Y otra vez Huracán se quedó en la puerta de un título. Casi como si estuviese predestinado a sufrir los cachetazos del destino, el Globo cayó en una polémica definición por penales ante Independiente Santa Fe, que terminó festejando la obtención de la Copa Sudamericana.
Sin embargo, hablar del destino en esta ocasión suena a poco, ya que el Globo realizó una dignísima serie tanto en Parque Patricios como en Bogotá, y la serie de remates desde los 12 pasos contó con un aditamento extra: los errores arbitrales.

El arquero Robinson Zapata, que había sido protagonista al minuto de juego con un insólito error que Ramón Ábila no pudo capitalizar, terminó vistiéndose de héroe al contener un penal clave, el primero, el de Mauro Bogado, para negarle al Globo arrancar en ventaja y comenzar a torcer la historia a su favor. Y luego los travesaños se le pusieron de su lado.

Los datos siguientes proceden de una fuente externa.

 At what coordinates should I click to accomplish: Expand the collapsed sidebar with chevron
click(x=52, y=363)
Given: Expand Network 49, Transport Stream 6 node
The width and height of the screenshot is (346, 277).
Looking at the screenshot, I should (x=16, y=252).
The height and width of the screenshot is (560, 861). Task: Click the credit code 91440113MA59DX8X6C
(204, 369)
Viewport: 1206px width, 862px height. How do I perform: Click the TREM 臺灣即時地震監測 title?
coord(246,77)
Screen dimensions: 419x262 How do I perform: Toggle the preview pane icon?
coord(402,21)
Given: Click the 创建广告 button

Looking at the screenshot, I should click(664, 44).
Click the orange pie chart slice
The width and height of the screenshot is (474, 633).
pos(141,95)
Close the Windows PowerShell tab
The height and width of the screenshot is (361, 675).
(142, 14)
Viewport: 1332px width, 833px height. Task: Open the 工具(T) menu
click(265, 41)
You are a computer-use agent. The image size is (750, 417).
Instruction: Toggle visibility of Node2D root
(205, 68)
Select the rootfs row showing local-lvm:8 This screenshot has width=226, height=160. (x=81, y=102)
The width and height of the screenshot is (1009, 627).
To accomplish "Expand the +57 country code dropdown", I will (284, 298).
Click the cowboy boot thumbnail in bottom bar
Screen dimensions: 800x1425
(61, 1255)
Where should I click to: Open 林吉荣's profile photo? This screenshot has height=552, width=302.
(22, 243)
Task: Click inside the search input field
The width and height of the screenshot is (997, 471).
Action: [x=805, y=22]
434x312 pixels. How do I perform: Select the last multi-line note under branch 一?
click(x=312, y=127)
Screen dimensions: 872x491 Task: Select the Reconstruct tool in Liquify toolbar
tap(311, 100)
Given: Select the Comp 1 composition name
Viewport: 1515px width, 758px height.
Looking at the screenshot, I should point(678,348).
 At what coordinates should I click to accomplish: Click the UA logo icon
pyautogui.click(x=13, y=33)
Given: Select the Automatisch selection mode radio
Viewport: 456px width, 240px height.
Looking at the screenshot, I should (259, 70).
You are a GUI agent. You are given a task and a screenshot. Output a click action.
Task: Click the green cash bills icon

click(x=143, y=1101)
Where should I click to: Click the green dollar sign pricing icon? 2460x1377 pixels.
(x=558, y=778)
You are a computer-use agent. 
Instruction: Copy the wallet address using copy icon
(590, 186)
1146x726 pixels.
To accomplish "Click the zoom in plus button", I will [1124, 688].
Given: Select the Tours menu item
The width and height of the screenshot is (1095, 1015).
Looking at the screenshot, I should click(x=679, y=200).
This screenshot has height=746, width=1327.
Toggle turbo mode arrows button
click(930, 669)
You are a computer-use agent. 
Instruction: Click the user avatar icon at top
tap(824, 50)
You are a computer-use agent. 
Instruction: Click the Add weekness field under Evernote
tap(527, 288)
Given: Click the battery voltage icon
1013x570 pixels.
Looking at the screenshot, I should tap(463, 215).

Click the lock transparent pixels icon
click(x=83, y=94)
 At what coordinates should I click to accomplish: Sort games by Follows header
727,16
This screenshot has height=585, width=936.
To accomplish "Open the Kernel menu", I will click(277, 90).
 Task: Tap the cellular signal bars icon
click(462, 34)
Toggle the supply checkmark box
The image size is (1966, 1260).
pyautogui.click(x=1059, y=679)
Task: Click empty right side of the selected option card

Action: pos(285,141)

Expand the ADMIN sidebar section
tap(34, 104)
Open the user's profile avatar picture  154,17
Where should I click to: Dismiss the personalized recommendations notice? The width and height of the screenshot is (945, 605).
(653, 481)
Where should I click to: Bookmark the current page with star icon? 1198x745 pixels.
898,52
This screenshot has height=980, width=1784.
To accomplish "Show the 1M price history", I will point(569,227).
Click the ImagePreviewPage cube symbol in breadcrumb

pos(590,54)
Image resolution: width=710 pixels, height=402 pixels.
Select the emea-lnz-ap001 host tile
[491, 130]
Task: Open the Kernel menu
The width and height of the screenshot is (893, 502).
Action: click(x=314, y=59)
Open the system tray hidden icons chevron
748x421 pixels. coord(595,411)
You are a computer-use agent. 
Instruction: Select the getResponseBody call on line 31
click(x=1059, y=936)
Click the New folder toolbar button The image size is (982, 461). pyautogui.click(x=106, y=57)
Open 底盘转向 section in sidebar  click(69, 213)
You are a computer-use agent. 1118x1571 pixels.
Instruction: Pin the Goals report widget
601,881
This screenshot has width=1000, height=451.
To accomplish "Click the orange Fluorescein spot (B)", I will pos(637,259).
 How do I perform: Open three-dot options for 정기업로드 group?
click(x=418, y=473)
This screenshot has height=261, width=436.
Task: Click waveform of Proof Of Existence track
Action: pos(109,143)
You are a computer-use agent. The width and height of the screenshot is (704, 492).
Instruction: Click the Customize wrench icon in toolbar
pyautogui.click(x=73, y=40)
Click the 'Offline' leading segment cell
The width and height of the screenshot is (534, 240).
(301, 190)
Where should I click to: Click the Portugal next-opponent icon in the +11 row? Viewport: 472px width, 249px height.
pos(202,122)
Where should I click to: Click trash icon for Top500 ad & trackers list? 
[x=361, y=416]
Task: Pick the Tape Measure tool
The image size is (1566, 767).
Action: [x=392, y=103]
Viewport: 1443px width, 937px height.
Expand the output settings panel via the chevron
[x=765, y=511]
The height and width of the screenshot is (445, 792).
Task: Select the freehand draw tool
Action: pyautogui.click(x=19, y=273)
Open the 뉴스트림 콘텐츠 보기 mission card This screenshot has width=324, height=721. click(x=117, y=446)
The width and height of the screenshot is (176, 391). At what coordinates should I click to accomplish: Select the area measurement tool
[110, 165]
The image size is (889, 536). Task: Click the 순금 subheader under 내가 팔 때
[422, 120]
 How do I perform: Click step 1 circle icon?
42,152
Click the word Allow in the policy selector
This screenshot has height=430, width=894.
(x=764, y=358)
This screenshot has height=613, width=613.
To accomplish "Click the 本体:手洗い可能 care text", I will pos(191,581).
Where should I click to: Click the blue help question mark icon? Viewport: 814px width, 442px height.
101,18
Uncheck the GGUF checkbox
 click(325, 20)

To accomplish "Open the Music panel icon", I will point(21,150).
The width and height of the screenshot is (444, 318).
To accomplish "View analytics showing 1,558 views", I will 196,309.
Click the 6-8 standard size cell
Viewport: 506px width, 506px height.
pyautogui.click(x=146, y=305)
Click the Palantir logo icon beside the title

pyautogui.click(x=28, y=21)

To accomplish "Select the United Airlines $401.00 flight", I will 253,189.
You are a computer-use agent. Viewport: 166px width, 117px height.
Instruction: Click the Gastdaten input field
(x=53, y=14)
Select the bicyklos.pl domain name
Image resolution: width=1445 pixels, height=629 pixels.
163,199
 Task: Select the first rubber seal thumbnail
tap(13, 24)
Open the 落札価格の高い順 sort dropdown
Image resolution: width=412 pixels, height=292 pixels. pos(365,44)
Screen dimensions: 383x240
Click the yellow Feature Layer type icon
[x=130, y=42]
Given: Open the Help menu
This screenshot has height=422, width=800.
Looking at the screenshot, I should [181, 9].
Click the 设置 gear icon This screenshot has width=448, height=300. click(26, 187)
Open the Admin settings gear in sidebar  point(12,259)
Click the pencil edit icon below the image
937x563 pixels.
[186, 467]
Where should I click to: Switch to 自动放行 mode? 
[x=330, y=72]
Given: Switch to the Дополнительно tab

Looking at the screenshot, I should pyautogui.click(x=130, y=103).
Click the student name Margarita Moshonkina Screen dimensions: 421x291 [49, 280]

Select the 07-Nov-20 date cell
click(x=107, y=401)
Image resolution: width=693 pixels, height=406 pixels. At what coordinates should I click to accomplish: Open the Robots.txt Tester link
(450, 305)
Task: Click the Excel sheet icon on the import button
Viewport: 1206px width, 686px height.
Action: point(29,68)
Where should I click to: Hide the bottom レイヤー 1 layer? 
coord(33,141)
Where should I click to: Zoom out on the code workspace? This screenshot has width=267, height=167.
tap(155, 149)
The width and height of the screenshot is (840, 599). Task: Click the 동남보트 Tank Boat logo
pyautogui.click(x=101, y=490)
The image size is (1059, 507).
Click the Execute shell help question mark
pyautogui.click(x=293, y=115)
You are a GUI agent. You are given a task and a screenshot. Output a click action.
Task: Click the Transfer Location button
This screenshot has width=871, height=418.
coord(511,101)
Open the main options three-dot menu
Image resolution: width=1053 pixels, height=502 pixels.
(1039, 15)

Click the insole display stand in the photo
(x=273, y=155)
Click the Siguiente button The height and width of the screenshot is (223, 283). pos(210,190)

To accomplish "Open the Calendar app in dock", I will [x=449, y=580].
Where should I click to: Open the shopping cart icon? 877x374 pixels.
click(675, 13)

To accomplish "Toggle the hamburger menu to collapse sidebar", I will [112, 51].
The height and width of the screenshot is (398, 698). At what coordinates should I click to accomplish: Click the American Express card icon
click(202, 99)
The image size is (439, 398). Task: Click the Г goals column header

Pero claro, muchos hinchas de Huracán piensan en este momento (y con razón) qué es lo que habría pasado si el árbitro Héber Lopes, o su asistente que estaba en la línea del arco, hubieran hecho repetir el disparo de Bogado debido al burdo y notorio adelantamiento de Zapata, que terminó un metro y medio por delante de los límites permitidos.

Huracan Independiente Santa Fe
Se dice que las excusas siempre es mejor dejarlas de lado, aunque esta vez es difícil no mencionar este error de Lopes. Como así también no pueden evitar mencionar el nombre de Gabriel Brazenas para referirse a la otra vez en la que quedaron en la puerta de la gloria: el Clausura 2009 en el que Vélez fue campeón en una polémica final.

Lo cierto es que el Globo cayó de pie en Colombia. Con la seguridad de haber dejado todo y con la certeza de que, una vez más, será imposible no referirse a un arbitraje que vuelve a darle la espalda.